Jennifer Gauthier, professor of communication studies at Randolph College, suggests expanding your mind by swimming outside the mainstream.
Dr. Jennifer Gauthier is professor of Communication Studies at Randolph College in Lynchburg, Virginia, where she teaches courses in rhetoric, media studies, and gender studies and coordinates the minor in Film Studies. She holds a Bachelor’s Degree in Art History from Vassar College, a Master’s in Liberal Studies from Wesleyan University and a PhD in Cultural Studies from George Mason University. Her interdisciplinary background has led her to pursue research on global Indigenous media and its role in challenging discourses of identity in settler nations. She is the recipient of two Fulbright Awards to Canada and lectures around the world. Her research on Indigenous media and cultural policy, gender, and sovereignty movements has appeared in national and international scholarly journals and edited collections. Her current project examines the media work of Indigenous women in Canada.
Indigenous Media
“That’s scary” my student said, when he heard six major companies control 90% of the information and entertainment we encounter in the U.S. He was horrified to learn that six powerful people set the agenda for the rest of us, filtering out critical content that can stimulate positive change.
The best way to combat this exclusion is education and awareness. I do this by introducing them to films made by Indigenous women around the globe. Diné, Anishnaabe, Cree, Métis and Kanaka Maoli and other indigenous filmmakers are using digital video to revive Indigenous languages and reclaim Indigenous epistemologies. Their films invite viewers to learn from what feminist scholars call “subjugated knowledges.”

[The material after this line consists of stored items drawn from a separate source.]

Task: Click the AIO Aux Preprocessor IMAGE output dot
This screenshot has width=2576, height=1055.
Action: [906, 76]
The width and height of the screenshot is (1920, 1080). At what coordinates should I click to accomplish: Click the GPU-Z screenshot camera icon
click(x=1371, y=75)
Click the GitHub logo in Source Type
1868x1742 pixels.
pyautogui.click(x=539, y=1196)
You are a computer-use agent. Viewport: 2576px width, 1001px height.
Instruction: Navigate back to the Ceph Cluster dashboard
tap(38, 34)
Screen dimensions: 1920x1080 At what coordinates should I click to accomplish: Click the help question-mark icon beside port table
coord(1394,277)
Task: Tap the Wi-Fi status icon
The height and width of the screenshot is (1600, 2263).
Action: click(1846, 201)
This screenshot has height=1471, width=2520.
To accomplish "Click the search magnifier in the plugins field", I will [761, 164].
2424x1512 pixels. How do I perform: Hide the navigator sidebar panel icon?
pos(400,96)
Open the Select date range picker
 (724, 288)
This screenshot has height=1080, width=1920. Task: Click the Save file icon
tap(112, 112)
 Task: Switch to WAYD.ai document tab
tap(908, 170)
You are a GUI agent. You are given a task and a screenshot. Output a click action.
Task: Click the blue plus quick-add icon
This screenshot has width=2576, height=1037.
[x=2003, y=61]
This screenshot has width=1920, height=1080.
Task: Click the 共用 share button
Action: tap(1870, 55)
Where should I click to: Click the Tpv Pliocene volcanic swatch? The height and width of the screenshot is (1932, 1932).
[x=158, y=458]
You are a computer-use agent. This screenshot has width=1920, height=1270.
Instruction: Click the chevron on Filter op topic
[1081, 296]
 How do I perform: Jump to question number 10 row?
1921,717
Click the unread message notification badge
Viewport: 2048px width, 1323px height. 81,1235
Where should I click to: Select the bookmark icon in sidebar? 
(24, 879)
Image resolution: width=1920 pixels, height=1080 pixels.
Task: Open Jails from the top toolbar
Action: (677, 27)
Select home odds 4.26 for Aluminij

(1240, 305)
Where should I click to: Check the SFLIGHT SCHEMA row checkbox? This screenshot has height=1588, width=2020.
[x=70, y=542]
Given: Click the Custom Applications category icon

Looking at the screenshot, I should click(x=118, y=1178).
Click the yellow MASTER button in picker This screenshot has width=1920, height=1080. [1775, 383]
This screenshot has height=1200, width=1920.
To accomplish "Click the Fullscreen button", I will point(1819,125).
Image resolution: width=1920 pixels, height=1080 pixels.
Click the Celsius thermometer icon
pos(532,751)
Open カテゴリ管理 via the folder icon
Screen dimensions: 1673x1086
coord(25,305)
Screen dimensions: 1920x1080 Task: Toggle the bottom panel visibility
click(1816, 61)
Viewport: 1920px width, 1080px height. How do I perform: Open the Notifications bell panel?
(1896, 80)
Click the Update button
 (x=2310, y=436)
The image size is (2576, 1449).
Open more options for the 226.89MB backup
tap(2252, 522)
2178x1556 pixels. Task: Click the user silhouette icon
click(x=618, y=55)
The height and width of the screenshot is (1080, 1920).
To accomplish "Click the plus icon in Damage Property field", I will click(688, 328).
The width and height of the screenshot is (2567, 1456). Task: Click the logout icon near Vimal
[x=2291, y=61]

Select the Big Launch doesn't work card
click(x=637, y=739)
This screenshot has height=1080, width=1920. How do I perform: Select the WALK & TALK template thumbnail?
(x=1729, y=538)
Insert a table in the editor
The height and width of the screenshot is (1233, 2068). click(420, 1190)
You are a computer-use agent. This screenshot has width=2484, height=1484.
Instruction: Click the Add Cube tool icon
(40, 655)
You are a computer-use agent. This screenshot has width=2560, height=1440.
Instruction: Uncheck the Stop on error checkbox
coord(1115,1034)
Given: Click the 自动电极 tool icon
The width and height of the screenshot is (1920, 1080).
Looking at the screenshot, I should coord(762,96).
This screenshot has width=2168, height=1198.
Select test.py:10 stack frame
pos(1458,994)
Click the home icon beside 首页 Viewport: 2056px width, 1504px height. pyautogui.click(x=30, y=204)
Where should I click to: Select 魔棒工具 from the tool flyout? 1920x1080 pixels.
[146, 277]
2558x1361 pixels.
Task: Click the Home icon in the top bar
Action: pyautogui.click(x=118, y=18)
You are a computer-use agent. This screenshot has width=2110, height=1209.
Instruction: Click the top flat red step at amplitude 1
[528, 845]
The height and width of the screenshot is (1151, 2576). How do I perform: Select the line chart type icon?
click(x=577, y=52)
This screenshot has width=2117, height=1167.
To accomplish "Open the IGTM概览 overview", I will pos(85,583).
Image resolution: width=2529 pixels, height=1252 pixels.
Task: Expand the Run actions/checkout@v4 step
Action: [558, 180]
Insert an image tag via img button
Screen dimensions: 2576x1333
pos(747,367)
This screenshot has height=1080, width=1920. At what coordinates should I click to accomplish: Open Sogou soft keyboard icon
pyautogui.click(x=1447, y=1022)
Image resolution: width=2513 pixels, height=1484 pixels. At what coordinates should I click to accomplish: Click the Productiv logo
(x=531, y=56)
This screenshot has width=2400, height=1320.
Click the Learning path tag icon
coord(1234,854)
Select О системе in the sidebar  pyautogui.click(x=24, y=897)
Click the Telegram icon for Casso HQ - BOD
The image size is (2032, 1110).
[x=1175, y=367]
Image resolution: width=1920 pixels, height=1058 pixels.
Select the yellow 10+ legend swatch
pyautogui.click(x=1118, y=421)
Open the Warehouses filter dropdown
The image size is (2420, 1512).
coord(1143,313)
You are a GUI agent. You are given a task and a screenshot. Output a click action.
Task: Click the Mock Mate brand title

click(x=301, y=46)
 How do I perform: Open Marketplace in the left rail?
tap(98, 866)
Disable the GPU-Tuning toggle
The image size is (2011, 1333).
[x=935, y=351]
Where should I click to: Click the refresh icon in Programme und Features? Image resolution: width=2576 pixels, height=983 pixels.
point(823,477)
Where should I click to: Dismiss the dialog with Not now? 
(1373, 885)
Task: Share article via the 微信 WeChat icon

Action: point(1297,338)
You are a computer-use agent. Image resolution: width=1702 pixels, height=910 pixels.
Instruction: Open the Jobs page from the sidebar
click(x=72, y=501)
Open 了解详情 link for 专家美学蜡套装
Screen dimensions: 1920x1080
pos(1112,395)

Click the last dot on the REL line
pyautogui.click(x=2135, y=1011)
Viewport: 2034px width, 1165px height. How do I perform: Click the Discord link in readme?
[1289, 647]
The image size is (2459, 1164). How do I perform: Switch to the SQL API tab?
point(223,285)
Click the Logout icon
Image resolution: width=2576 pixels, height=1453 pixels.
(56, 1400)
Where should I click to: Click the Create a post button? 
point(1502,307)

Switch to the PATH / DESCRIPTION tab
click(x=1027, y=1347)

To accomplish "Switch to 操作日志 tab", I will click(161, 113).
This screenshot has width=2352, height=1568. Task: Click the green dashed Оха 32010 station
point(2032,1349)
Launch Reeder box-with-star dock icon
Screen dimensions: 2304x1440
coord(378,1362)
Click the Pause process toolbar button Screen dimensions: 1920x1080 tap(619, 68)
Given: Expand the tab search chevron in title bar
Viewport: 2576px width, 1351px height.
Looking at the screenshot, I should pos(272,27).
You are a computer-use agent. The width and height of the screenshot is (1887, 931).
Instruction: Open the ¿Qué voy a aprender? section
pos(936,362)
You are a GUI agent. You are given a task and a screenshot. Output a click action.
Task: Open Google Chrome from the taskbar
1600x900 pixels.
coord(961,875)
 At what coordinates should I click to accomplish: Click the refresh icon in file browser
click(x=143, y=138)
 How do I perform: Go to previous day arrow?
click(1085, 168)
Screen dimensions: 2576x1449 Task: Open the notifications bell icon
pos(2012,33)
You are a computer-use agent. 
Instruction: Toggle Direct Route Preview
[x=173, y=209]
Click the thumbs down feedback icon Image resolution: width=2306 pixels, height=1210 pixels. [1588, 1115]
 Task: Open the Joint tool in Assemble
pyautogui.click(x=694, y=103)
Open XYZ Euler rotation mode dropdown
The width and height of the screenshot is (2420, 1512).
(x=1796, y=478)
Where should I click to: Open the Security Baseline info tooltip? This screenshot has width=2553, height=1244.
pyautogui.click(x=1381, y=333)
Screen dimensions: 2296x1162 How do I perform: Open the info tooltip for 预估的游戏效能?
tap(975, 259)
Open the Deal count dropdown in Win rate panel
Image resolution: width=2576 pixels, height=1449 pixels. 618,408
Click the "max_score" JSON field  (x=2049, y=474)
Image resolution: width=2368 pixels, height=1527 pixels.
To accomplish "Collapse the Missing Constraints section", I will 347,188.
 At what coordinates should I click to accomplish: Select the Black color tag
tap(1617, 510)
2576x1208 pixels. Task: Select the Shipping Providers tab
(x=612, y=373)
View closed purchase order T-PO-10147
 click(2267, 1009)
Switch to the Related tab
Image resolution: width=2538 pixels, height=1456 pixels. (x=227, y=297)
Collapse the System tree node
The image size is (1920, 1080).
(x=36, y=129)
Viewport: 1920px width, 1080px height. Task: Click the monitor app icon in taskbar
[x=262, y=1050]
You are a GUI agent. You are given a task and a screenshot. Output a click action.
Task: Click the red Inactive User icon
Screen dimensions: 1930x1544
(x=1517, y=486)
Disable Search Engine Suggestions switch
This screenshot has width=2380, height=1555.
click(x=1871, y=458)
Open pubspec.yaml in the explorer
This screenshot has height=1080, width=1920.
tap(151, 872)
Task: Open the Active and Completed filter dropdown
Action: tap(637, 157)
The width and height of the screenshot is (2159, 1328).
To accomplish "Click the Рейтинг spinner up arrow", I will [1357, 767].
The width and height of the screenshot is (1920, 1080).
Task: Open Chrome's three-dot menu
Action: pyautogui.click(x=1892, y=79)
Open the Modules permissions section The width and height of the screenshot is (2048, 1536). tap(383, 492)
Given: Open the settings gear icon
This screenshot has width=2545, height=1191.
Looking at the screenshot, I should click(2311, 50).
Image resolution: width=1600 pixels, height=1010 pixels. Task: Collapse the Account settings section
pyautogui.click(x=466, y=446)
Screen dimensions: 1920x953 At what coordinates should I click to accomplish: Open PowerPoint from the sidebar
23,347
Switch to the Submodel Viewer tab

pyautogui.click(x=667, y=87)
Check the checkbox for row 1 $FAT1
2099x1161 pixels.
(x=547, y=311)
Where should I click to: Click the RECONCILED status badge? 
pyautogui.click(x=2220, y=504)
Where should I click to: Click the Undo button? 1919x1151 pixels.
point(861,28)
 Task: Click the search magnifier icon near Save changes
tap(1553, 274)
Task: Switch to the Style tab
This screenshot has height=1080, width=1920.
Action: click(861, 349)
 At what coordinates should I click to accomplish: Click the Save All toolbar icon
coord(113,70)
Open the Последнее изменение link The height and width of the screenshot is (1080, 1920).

Exciting new films in the Science Fiction genre offer up visions of the future that involve a reimagining of the past. They ask “What if?” and provide thought-provoking answers. Films that foreground TEK, or Traditional Ecological Knowledge, introduce viewers to Indigenous philosophies that challenge the dominance of Western science.
In the film The 6th World by Diné filmmaker, Nanobah Becker, Navajo astronaut, Tazbah Redhouse leads an expedition to Mars because Earth can no longer support the human race. Navajo corn makes travel to Mars and colonization of the planet possible. If the mission fails, the human race will die out.
That is scary. But, it is also a scenario filled with hope, courage and respect for a set of worldviews that many film buffs have never encountered. Digital technologies have made this work more accessible. Engaging new viewpoints is the only way to foster individual growth and instigate social change.